**Work order**
Retype the whole listing that follows, line for line.

**The input**
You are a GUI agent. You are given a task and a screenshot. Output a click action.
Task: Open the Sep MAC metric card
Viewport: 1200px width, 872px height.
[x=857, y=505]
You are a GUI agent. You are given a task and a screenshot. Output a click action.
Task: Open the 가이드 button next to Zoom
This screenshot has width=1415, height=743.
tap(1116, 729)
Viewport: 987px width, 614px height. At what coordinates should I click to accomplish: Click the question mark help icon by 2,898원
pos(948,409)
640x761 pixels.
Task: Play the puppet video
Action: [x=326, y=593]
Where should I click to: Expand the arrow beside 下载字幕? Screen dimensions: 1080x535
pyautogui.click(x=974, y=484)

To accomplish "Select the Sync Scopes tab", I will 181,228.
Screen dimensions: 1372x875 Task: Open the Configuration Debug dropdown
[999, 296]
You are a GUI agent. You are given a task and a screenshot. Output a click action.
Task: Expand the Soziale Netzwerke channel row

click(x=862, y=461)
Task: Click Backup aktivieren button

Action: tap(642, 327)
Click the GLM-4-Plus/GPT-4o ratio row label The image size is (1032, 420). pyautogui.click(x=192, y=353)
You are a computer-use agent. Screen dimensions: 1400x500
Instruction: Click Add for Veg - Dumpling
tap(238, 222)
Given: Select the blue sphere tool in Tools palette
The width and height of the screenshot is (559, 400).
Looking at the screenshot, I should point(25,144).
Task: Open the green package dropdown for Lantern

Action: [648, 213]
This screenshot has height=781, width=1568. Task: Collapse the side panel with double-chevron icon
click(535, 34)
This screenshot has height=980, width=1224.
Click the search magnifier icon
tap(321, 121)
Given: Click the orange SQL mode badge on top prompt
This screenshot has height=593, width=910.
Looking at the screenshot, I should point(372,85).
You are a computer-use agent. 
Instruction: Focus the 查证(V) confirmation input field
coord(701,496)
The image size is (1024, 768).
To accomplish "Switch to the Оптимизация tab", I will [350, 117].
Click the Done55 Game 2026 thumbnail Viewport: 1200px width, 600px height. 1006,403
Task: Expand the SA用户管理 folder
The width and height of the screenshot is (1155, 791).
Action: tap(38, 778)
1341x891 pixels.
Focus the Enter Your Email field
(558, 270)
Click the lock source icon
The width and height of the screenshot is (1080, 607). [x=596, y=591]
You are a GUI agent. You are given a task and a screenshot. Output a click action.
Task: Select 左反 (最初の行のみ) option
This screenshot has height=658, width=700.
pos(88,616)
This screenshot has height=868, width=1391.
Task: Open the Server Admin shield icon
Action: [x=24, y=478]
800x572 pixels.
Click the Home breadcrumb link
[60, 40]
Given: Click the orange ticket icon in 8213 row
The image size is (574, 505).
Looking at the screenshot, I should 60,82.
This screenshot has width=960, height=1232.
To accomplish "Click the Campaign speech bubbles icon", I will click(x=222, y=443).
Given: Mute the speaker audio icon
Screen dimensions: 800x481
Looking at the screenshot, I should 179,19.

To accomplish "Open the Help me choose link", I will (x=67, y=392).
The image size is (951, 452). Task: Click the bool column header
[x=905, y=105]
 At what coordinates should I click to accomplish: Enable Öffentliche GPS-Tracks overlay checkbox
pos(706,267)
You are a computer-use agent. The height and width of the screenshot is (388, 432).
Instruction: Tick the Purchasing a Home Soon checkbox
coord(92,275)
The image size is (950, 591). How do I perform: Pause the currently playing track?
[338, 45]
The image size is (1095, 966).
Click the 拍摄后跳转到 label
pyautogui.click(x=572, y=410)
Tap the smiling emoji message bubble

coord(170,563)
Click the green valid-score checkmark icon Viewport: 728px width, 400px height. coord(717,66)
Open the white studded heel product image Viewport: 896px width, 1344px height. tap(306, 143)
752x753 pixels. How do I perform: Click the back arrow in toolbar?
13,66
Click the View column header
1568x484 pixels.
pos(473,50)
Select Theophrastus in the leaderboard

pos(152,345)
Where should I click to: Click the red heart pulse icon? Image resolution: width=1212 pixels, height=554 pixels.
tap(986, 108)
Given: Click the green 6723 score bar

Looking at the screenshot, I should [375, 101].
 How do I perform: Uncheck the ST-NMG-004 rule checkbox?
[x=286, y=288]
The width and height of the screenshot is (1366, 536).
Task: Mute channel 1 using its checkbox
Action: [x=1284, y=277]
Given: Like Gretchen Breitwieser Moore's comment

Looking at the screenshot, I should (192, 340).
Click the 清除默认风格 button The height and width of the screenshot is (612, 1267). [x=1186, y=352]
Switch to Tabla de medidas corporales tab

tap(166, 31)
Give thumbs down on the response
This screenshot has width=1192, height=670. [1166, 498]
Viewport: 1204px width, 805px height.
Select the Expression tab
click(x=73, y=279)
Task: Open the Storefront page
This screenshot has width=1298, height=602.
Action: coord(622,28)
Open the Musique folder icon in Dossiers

**Exercise result**
You are a GUI agent. You are given a task and a screenshot. Output a click action.
Task: Open the Sep MAC metric card
Viewport: 1200px width, 872px height.
[x=857, y=505]
You are a GUI agent. You are given a task and a screenshot. Output a click action.
Task: Open the 가이드 button next to Zoom
This screenshot has width=1415, height=743.
tap(1116, 729)
Viewport: 987px width, 614px height. At what coordinates should I click to accomplish: Click the question mark help icon by 2,898원
pos(948,409)
640x761 pixels.
Task: Play the puppet video
Action: [x=326, y=593]
Where should I click to: Expand the arrow beside 下载字幕? Screen dimensions: 1080x535
pyautogui.click(x=974, y=484)

To accomplish "Select the Sync Scopes tab", I will 181,228.
Screen dimensions: 1372x875 Task: Open the Configuration Debug dropdown
[999, 296]
You are a GUI agent. You are given a task and a screenshot. Output a click action.
Task: Expand the Soziale Netzwerke channel row

click(x=862, y=461)
Task: Click Backup aktivieren button

Action: tap(642, 327)
Click the GLM-4-Plus/GPT-4o ratio row label The image size is (1032, 420). pyautogui.click(x=192, y=353)
You are a computer-use agent. Screen dimensions: 1400x500
Instruction: Click Add for Veg - Dumpling
tap(238, 222)
Given: Select the blue sphere tool in Tools palette
The width and height of the screenshot is (559, 400).
Looking at the screenshot, I should point(25,144).
Task: Open the green package dropdown for Lantern

Action: [648, 213]
This screenshot has height=781, width=1568. Task: Collapse the side panel with double-chevron icon
click(535, 34)
This screenshot has height=980, width=1224.
Click the search magnifier icon
tap(321, 121)
Given: Click the orange SQL mode badge on top prompt
This screenshot has height=593, width=910.
Looking at the screenshot, I should point(372,85).
You are a computer-use agent. 
Instruction: Focus the 查证(V) confirmation input field
coord(701,496)
The image size is (1024, 768).
To accomplish "Switch to the Оптимизация tab", I will [350, 117].
Click the Done55 Game 2026 thumbnail Viewport: 1200px width, 600px height. 1006,403
Task: Expand the SA用户管理 folder
The width and height of the screenshot is (1155, 791).
Action: tap(38, 778)
1341x891 pixels.
Focus the Enter Your Email field
(558, 270)
Click the lock source icon
The width and height of the screenshot is (1080, 607). [x=596, y=591]
You are a GUI agent. You are given a task and a screenshot. Output a click action.
Task: Select 左反 (最初の行のみ) option
This screenshot has height=658, width=700.
pos(88,616)
This screenshot has height=868, width=1391.
Task: Open the Server Admin shield icon
Action: [x=24, y=478]
800x572 pixels.
Click the Home breadcrumb link
[60, 40]
Given: Click the orange ticket icon in 8213 row
The image size is (574, 505).
Looking at the screenshot, I should 60,82.
This screenshot has width=960, height=1232.
To accomplish "Click the Campaign speech bubbles icon", I will click(x=222, y=443).
Given: Mute the speaker audio icon
Screen dimensions: 800x481
Looking at the screenshot, I should 179,19.

To accomplish "Open the Help me choose link", I will (x=67, y=392).
The image size is (951, 452). Task: Click the bool column header
[x=905, y=105]
 At what coordinates should I click to accomplish: Enable Öffentliche GPS-Tracks overlay checkbox
pos(706,267)
You are a computer-use agent. The height and width of the screenshot is (388, 432).
Instruction: Tick the Purchasing a Home Soon checkbox
coord(92,275)
The image size is (950, 591). How do I perform: Pause the currently playing track?
[338, 45]
The image size is (1095, 966).
Click the 拍摄后跳转到 label
pyautogui.click(x=572, y=410)
Tap the smiling emoji message bubble

coord(170,563)
Click the green valid-score checkmark icon Viewport: 728px width, 400px height. coord(717,66)
Open the white studded heel product image Viewport: 896px width, 1344px height. tap(306, 143)
752x753 pixels. How do I perform: Click the back arrow in toolbar?
13,66
Click the View column header
1568x484 pixels.
pos(473,50)
Select Theophrastus in the leaderboard

pos(152,345)
Where should I click to: Click the red heart pulse icon? Image resolution: width=1212 pixels, height=554 pixels.
tap(986, 108)
Given: Click the green 6723 score bar

Looking at the screenshot, I should [375, 101].
 How do I perform: Uncheck the ST-NMG-004 rule checkbox?
[x=286, y=288]
The width and height of the screenshot is (1366, 536).
Task: Mute channel 1 using its checkbox
Action: [x=1284, y=277]
Given: Like Gretchen Breitwieser Moore's comment

Looking at the screenshot, I should (192, 340).
Click the 清除默认风格 button The height and width of the screenshot is (612, 1267). [x=1186, y=352]
Switch to Tabla de medidas corporales tab

tap(166, 31)
Give thumbs down on the response
This screenshot has width=1192, height=670. [1166, 498]
Viewport: 1204px width, 805px height.
Select the Expression tab
click(x=73, y=279)
Task: Open the Storefront page
This screenshot has width=1298, height=602.
Action: coord(622,28)
Open the Musique folder icon in Dossiers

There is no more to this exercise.